To be done>
Please reproduce the records starting at the line containing "Click the white Model Y car image" and ending at the end of the records, substituting "gallery" for "carousel" and leaving everything else unchanged.
______
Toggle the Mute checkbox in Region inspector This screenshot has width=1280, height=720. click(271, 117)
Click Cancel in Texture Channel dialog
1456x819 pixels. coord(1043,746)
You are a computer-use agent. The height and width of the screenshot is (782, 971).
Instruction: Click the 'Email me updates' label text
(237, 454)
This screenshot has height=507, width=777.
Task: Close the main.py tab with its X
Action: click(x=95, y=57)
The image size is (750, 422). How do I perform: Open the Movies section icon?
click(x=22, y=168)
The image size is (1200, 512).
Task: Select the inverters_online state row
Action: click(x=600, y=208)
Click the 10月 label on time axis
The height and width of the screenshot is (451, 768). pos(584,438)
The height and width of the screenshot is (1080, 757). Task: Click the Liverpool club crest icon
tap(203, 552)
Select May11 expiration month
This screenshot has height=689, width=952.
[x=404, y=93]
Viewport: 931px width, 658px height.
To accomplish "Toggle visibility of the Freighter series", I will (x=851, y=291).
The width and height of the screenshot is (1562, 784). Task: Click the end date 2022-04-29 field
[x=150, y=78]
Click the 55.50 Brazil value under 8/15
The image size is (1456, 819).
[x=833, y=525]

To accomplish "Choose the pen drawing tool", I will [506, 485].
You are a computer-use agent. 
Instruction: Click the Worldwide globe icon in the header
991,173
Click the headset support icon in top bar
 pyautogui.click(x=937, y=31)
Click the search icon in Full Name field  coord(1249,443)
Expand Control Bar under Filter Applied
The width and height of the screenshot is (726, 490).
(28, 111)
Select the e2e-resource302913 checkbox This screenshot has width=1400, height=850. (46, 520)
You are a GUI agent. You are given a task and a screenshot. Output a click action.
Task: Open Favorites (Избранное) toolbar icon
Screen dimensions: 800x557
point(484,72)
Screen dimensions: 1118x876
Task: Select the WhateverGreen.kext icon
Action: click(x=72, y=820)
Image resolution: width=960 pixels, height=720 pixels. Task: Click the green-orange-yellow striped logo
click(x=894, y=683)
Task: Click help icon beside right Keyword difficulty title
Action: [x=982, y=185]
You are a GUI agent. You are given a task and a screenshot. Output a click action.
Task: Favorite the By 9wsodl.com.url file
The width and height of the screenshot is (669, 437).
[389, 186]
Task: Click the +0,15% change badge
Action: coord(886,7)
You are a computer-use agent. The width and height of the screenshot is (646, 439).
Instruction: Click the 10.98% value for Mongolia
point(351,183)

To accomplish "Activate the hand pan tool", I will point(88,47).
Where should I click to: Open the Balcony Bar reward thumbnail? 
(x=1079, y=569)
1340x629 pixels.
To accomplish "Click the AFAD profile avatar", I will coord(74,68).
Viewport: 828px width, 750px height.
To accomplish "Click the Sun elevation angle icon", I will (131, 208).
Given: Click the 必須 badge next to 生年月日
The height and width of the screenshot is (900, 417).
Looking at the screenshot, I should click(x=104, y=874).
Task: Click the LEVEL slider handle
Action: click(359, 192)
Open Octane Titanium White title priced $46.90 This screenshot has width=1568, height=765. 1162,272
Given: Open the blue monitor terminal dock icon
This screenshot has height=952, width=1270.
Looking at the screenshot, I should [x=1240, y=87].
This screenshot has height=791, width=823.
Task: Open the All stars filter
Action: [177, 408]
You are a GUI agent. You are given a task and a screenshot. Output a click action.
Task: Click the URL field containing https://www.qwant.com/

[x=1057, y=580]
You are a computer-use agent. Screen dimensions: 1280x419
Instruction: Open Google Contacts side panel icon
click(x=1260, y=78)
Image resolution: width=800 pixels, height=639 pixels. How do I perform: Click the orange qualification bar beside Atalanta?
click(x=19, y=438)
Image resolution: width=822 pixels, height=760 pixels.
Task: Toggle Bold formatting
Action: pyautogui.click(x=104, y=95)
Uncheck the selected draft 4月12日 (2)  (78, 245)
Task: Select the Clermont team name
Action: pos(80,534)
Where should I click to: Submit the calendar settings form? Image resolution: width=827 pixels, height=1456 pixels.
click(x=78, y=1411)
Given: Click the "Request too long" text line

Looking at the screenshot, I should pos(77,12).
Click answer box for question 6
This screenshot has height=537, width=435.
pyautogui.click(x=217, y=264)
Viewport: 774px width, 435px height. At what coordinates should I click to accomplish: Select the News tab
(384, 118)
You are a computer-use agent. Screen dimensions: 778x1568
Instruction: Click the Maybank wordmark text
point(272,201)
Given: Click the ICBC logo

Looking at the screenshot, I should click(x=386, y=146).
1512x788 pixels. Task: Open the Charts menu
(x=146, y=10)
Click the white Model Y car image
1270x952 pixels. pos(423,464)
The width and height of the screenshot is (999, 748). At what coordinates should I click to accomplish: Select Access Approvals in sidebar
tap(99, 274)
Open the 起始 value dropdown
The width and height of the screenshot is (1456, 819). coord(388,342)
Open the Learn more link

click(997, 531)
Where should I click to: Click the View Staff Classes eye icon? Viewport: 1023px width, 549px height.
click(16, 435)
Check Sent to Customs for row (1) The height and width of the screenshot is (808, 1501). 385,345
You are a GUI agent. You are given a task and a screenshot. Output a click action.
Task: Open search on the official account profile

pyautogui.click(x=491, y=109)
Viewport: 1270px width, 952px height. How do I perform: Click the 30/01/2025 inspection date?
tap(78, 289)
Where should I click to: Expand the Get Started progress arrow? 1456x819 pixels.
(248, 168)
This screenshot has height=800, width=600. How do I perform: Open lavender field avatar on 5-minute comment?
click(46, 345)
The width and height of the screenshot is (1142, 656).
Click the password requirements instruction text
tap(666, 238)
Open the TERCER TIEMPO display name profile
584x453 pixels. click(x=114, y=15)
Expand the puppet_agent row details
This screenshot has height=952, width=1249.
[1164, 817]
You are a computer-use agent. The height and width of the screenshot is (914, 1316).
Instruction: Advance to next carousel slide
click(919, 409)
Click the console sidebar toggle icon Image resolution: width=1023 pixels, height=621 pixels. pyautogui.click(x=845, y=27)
______
Response to the exercise>
Click the white Model Y car image
1270x952 pixels. pos(423,464)
The width and height of the screenshot is (999, 748). At what coordinates should I click to accomplish: Select Access Approvals in sidebar
tap(99, 274)
Open the 起始 value dropdown
The width and height of the screenshot is (1456, 819). coord(388,342)
Open the Learn more link

click(997, 531)
Where should I click to: Click the View Staff Classes eye icon? Viewport: 1023px width, 549px height.
click(16, 435)
Check Sent to Customs for row (1) The height and width of the screenshot is (808, 1501). 385,345
You are a GUI agent. You are given a task and a screenshot. Output a click action.
Task: Open search on the official account profile

pyautogui.click(x=491, y=109)
Viewport: 1270px width, 952px height. How do I perform: Click the 30/01/2025 inspection date?
tap(78, 289)
Where should I click to: Expand the Get Started progress arrow? 1456x819 pixels.
(248, 168)
This screenshot has height=800, width=600. How do I perform: Open lavender field avatar on 5-minute comment?
click(46, 345)
The width and height of the screenshot is (1142, 656).
Click the password requirements instruction text
tap(666, 238)
Open the TERCER TIEMPO display name profile
584x453 pixels. click(x=114, y=15)
Expand the puppet_agent row details
This screenshot has height=952, width=1249.
[1164, 817]
You are a computer-use agent. The height and width of the screenshot is (914, 1316).
Instruction: Advance to next gallery slide
click(919, 409)
Click the console sidebar toggle icon Image resolution: width=1023 pixels, height=621 pixels. pyautogui.click(x=845, y=27)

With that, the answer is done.